For each place, we then used the Google Place Details API to extract key details—most notably the website URL. To ensure data quality, we filtered out unwanted companies using an exclusion list (e.g., skipping companies whose names contain “home depot”).

2. Web Scraping with Puppeteer

Once our main list was generated, we employed Puppeteer to perform headless browser scraping on each website. This allowed us to extract not only the page’s content (title, meta description, body text, image alts) but also to harvest all hyperlinks. These hyperlinks served two purposes:

Initial internal links provided by the main page were merged into a company-specific JSON file.

Recursive crawling: Internal links were revisited and scraped to gather additional company details, ensuring our dataset was as comprehensive as possible.
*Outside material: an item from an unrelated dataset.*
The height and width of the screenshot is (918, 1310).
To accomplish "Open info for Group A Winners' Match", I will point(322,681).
3. Intelligent Data Extraction with LangChain & OpenAI

Using LangChain’s ChatOpenAI integration along with a carefully designed prompt template, we processed the scraped data to extract structured information. The AI was tasked with pulling out:

Company name.

Contact names (with separation of first and last names).

Phone number, email, and address details.
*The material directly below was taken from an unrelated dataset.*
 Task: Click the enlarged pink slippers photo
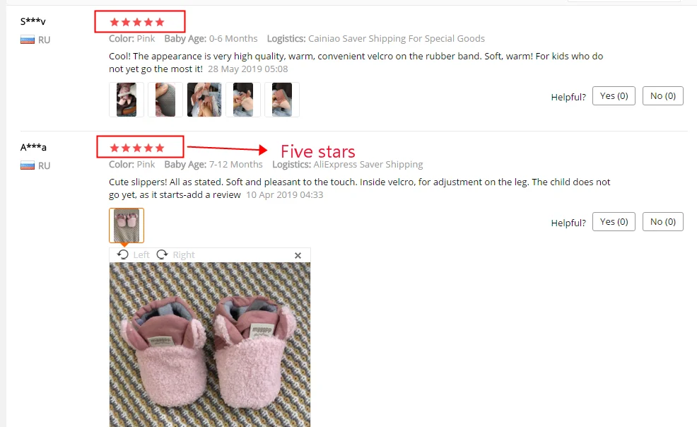coord(210,344)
This approach leverages state-of-the-art natural language understanding to handle diverse and unstructured web content.

4. Recursive Internal Link Processing

Not every piece of information resides on a website’s homepage. To capture additional details, we implemented a recursive internal link processor. This module:

Iteratively scans each internal link (ensuring only URLs matching the company’s base domain are considered).

Scrapes each page and passes the data through our AI extraction pipeline.

Merges new information into the main company record and updates the list of internal links.

Continues until all discovered internal links have been processed.

5. Data Enrichment via Hunter.io

After scraping and processing all available pages, we launched a final data enrichment phase. Using Hunter.io's API, we enriched our contact records by attempting to retrieve missing email addresses based on the contact’s first and last name, coupled with the company’s domain. This step ensures that our contact records are as complete as possible.

6. Converting JSON to CSV

In addition to the main scraping pipeline, we built a separate script to convert our JSON output into CSV files. By using an npm package like json2csv, we could dynamically flatten the JSON structure (especially for companies with multiple contacts) and generate CSV files for further analysis.

Key Takeaways

Modularity & Flexibility: By dividing the system into distinct modules (API integration, scraping, AI extraction, recursive processing, and data enrichment), we built a robust and maintainable architecture that can adapt to changes in the source data.

Leveraging Modern Tools: Combining Puppeteer with LangChain’s OpenAI integration allowed us to extract structured information from unstructured web pages—a task that is notoriously challenging with traditional scraping methods.

Scalability Considerations: The design anticipates large datasets by handling pagination from the Google Places API and recursively processing internal links. Additionally, post-scraping data enrichment with Hunter.io helps ensure contact details are comprehensive.

Data Pipeline End-to-End: From generating a target list to producing CSV outputs, this pipeline exemplifies an end-to-end solution that can serve various business intelligence and lead generation needs.

Conclusion

This project showcases how modern web scraping can be elevated by integrating multiple APIs and intelligent processing. By combining the Google Places API, Puppeteer, OpenAI via LangChain, recursive data processing, and Hunter.io enrichment, we built a comprehensive, enterprise-level system capable of gathering and structuring vast amounts of company data.

Whether you’re developing a sales lead tool, performing competitive analysis, or simply gathering business intelligence, this architecture provides a strong foundation for building advanced web scraping and data enrichment solutions.